# Like To Meet Other Outbacker Camping Buddies.....



## Bruno (Sep 3, 2010)

Hi, my name is Bruno, and my master is Rick (rdvholtwood)...He told me about the Outbackers camping forum and I asked if I could post to meet some of the other Outbackers camping buddies....Please post your picture here as I would like to meet you...









Here is my picture:


----------



## Nathan (Jan 2, 2007)

Katie will say hello once she wakes up!


----------



## Oregon_Camper (Sep 13, 2004)

Zul says Woof...woof.


----------



## Doxie-Doglover-Too (Jan 25, 2007)

Cricket wants to know of Zul and Bruno are single?


----------



## wolverine (Mar 5, 2009)

My name is Maizy and I am a 10 month old Brittany who loves to camp and hunt. This picture was taken last weekend.


----------



## Camping Fan (Dec 18, 2005)

Anj chilling in "her" Outback.


----------



## Chabbie1 (Dec 3, 2006)

Hi I'm Shelby and I love to steal my owners chair!


----------



## egregg57 (Feb 13, 2006)

My name is Tasha. I like the traditional stuff, long walks on the beach, walks and good quality furniture and carpet. I am a culinary arts inspector and judge. My palette is quite well refined and I do have certain tastes. For example applewood smoked bacon and eggs benedict with a slice of American cheese is one of my favorites. Unfortunately I routinely have to pull one of my family off the couch by the hand, with my teeth to get the biscuits I so richly deserve. I won't beg, but I wonder if they don't give me the Attention I feel I command either. Any way begging isn't lady like and I will not have anyone in my household believe that I am dependant on them for anything..

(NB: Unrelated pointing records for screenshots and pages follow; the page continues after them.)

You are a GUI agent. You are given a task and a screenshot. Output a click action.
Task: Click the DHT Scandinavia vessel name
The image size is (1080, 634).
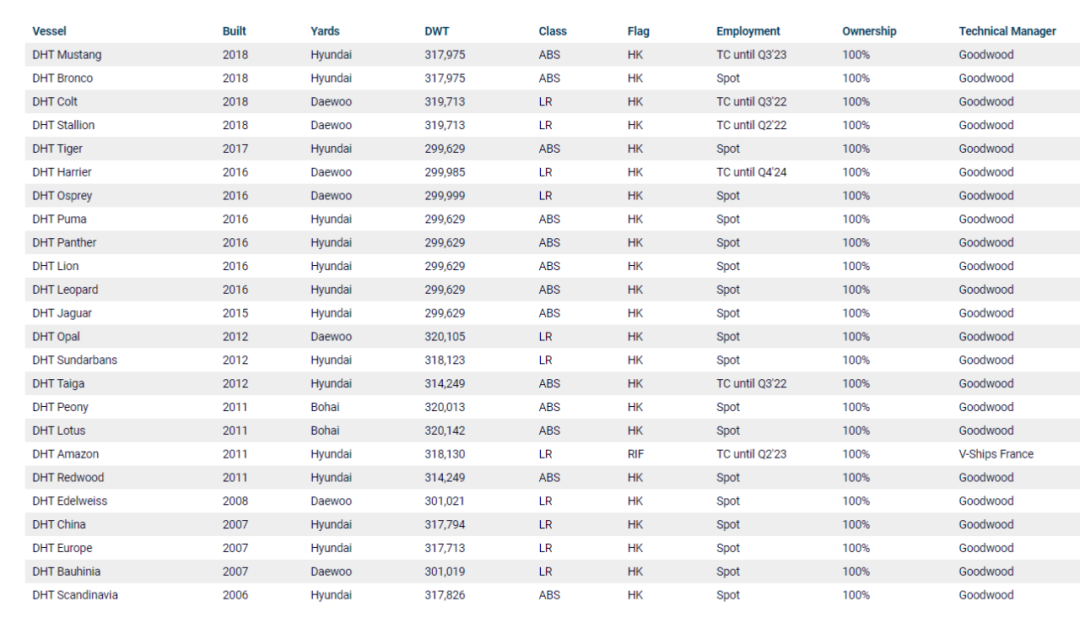click(x=75, y=595)
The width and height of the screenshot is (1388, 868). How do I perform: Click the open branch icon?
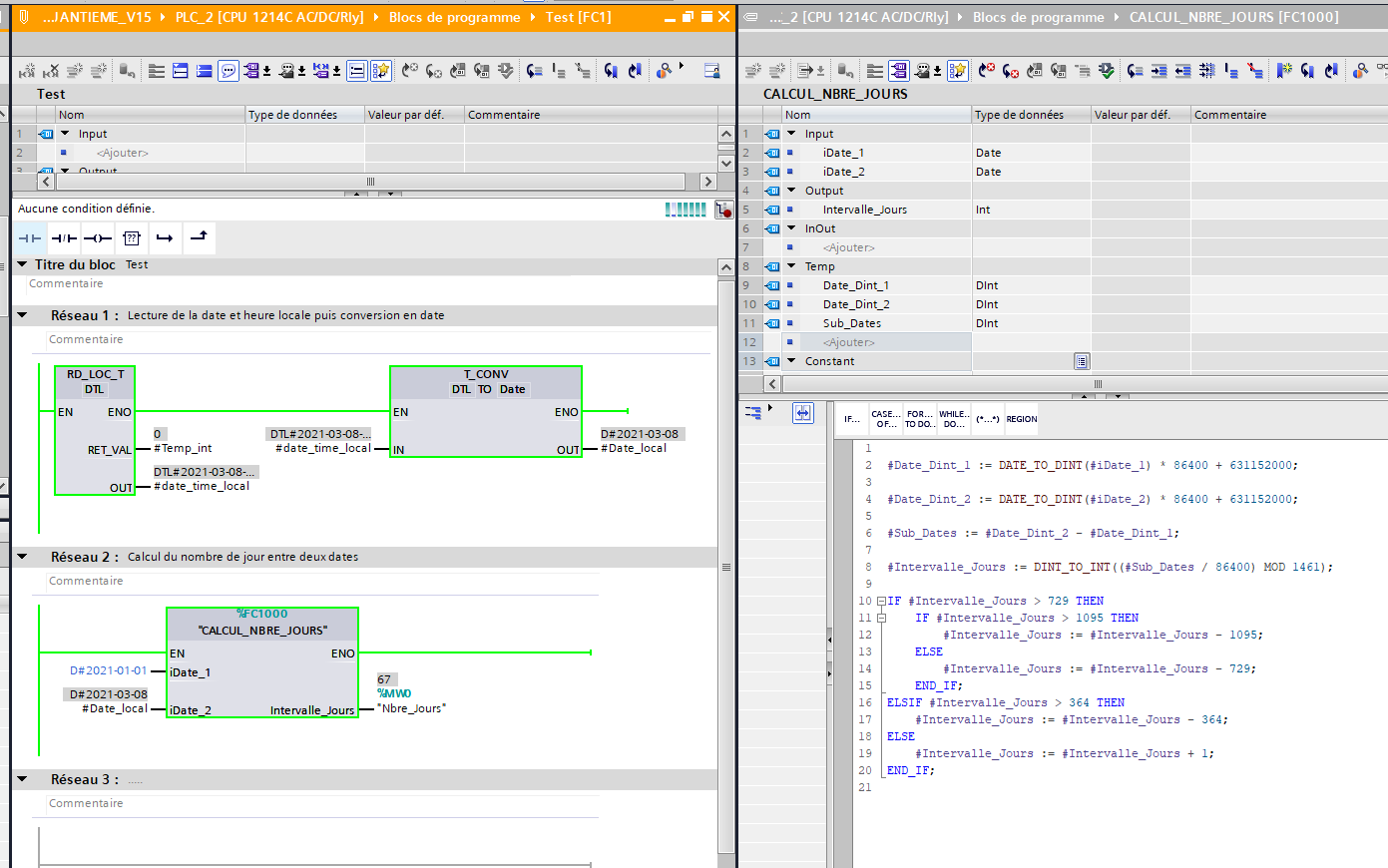point(166,238)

I am currently putting up with a less than brilliant Australian Cattle Dog/Sheppard mix that is as dumb as a box of rocks. Although he is a source of entertainment for me when I am bored. For example I can stand at the door and simply woof (under my breath mind you) and Sir Barks-A-Lot (my family calls him Tobey) is all nuts at the door. This causes the rest of the family to get after goof ball to get him to calm down. Of course this is best viewed from a distance. Funny thing is I will do this 3 or 4 times a day. He still does it...It just doesn't get old.

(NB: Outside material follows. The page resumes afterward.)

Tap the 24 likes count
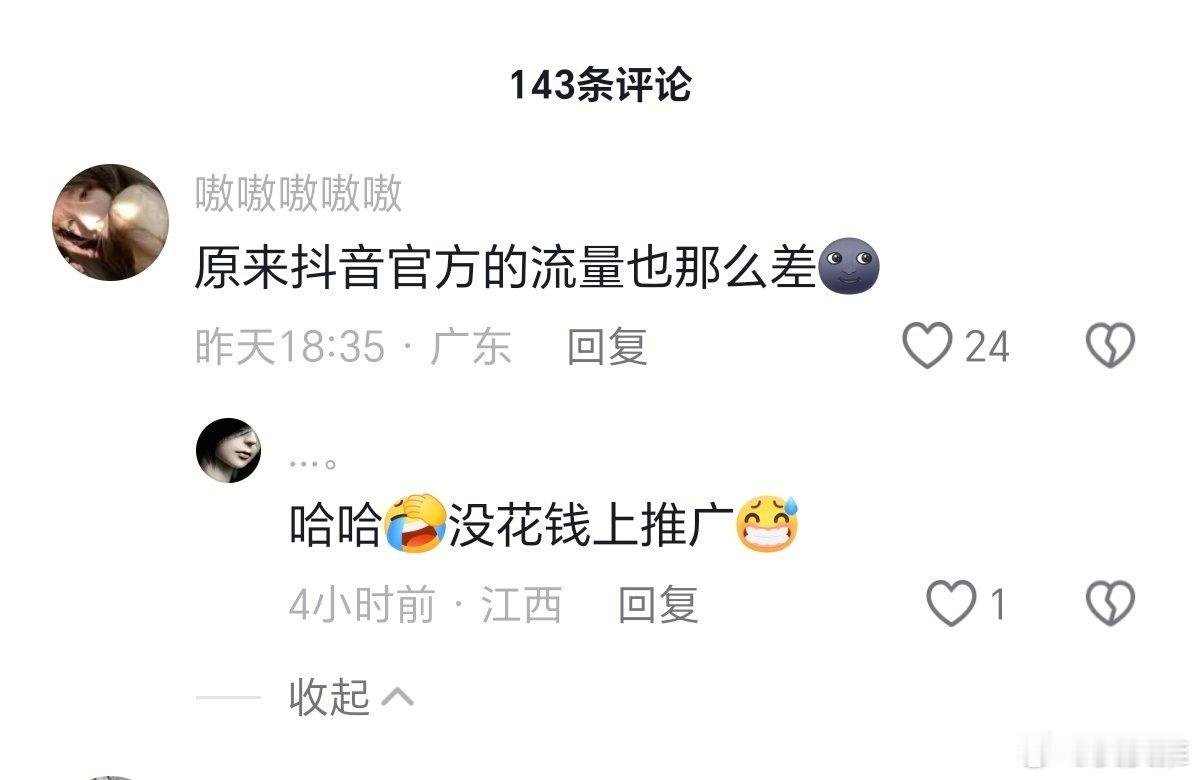The image size is (1200, 780). point(987,347)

Oh.. I don't do this trick any more because it was frowned upon by the food police, but the woofing thing worked during dinner or breakfast as well. I simply changed the location in which the alarm came from, like the other side of the house, wait for dufus to react and then step on over to Mr. Box of Rocks bowl for a quick snack.

I guess as far as a "guy" dog goes he's alright, but with out me heh! That pooch would be toast!

The camping is cool but the picture he put up there is NOT my best side... Ugh.. Some day the training will take hold.

Tasha


----------



## Bruno (Sep 3, 2010)

Hey Katie, Zul, Cricket, Maizey, Anj, Shelby, and Tasha! Great to meet all of you!!.....I forgot to tell you all - I am kind of a mut - I am a mixture of a lab, rhodesian, and mastiff.

Would love to meet more camping buddies!


----------



## 708 (Mar 29, 2010)

Marley loves to steal chairs too!

Oops, tried to attach the file but didn't work.


----------



## joeymac (Aug 19, 2010)

Hi, my name is PJ. I'm 12 yrs old, looking for a non-smoker, Christian female that likes to read books, eat milkbones and share long walks in the neighborhood.


----------